**Action item**
Pictures are to be left out, and only the lines below starting at the one with "Open the Edit menu" and ending at the one with "Instruction: Click the" are to be reproduced, each exactly, both ends included.

**Material supplied**
=-=-=

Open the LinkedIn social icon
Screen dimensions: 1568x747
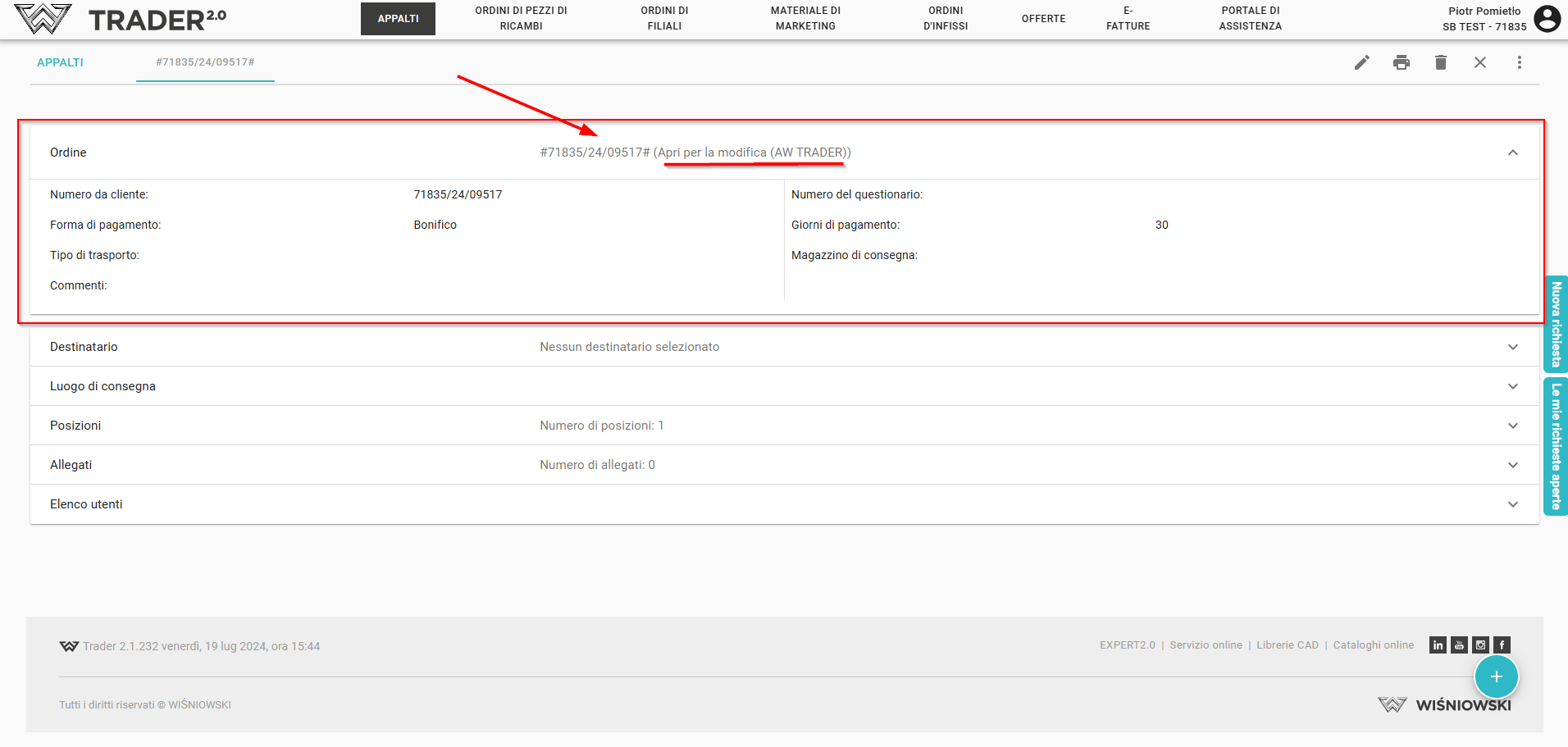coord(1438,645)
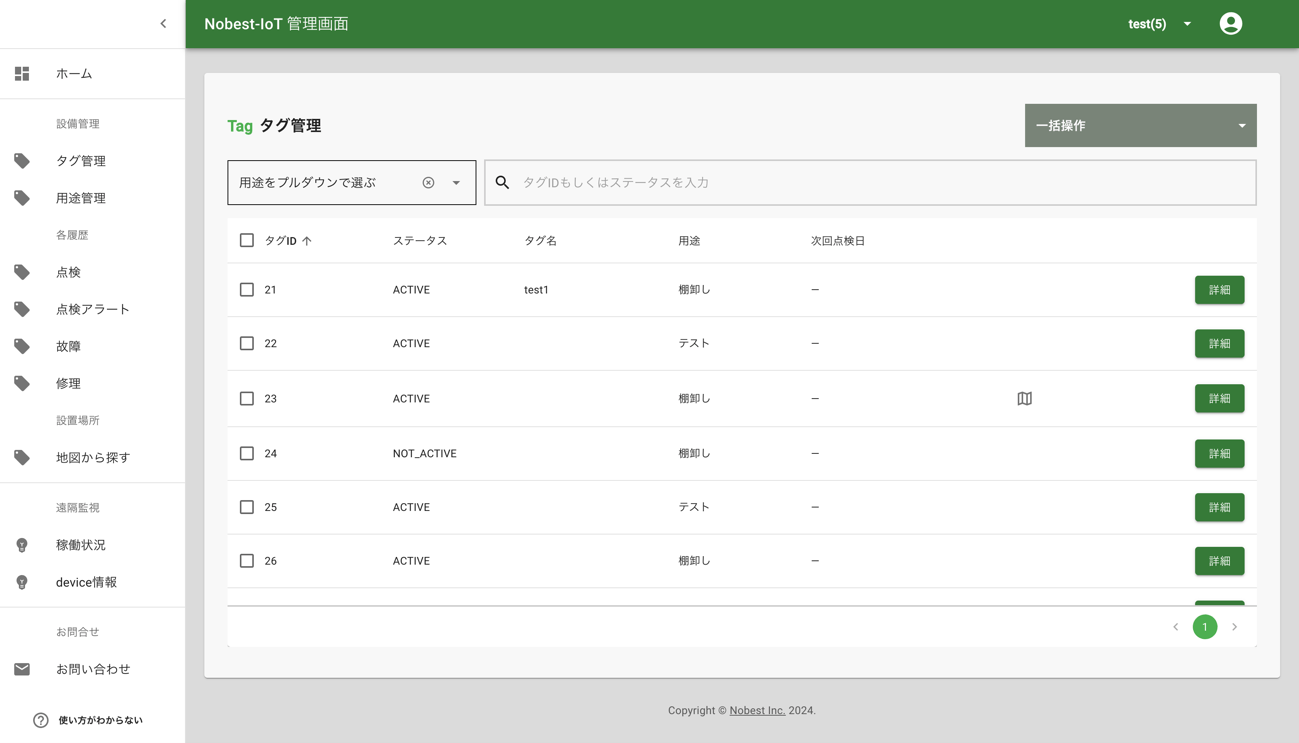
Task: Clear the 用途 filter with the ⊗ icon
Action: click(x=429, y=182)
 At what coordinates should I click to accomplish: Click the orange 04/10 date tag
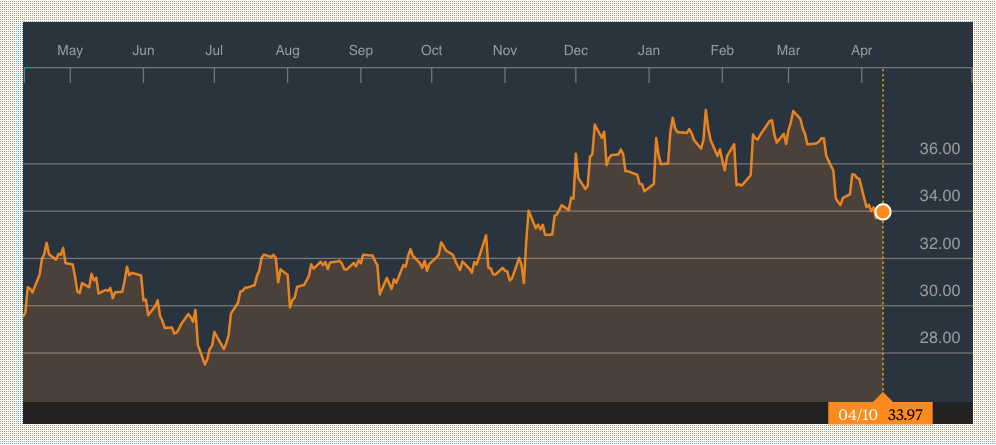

=-=-=

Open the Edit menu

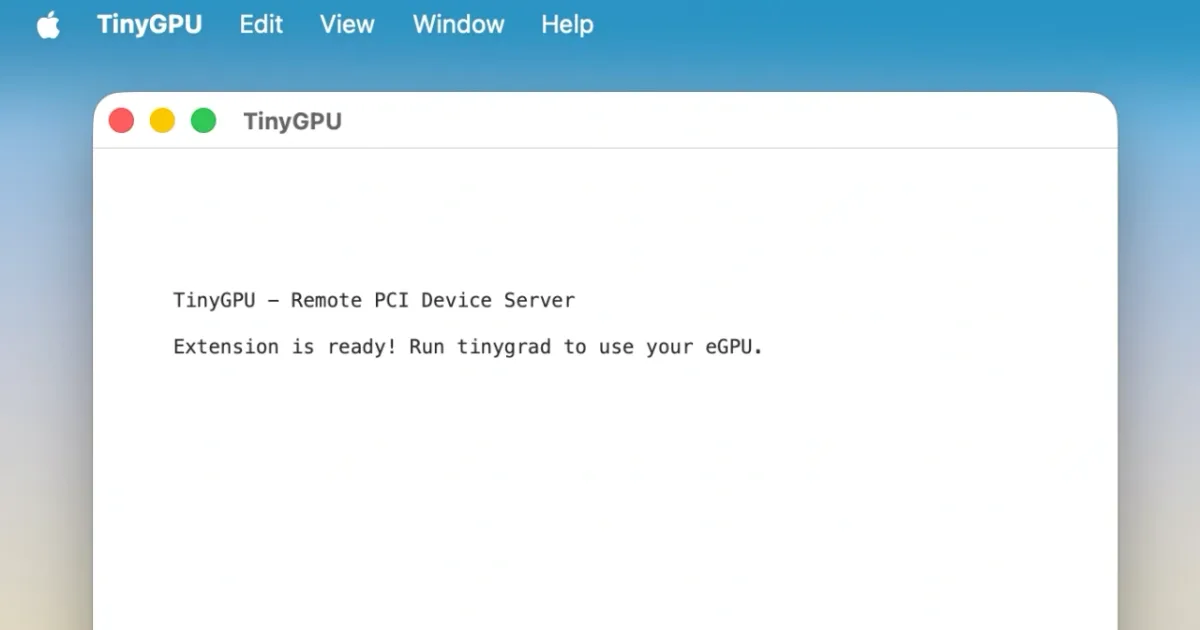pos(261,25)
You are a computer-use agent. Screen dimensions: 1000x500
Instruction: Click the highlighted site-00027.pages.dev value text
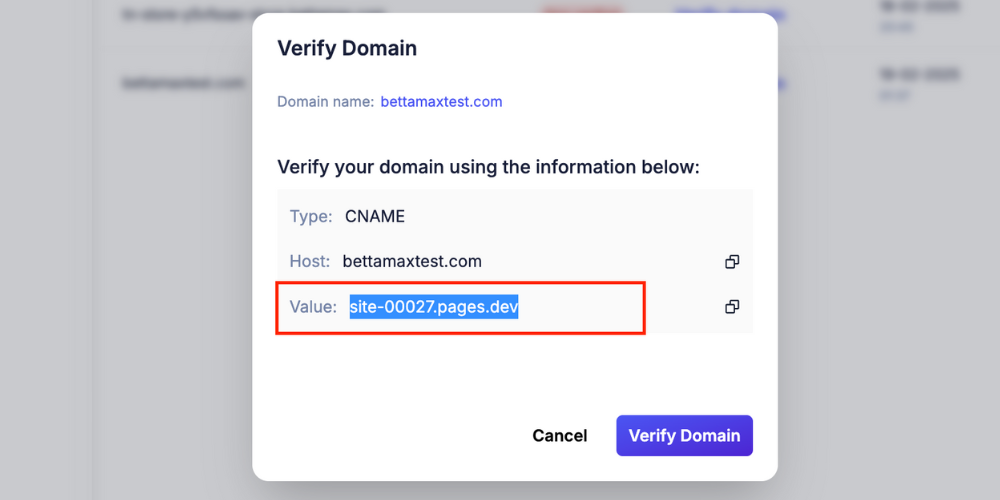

=-=-=

**Solved exercise**
Open the Edit menu

pos(261,25)
You are a computer-use agent. Screen dimensions: 1000x500
Instruction: Click the highlighted site-00027.pages.dev value text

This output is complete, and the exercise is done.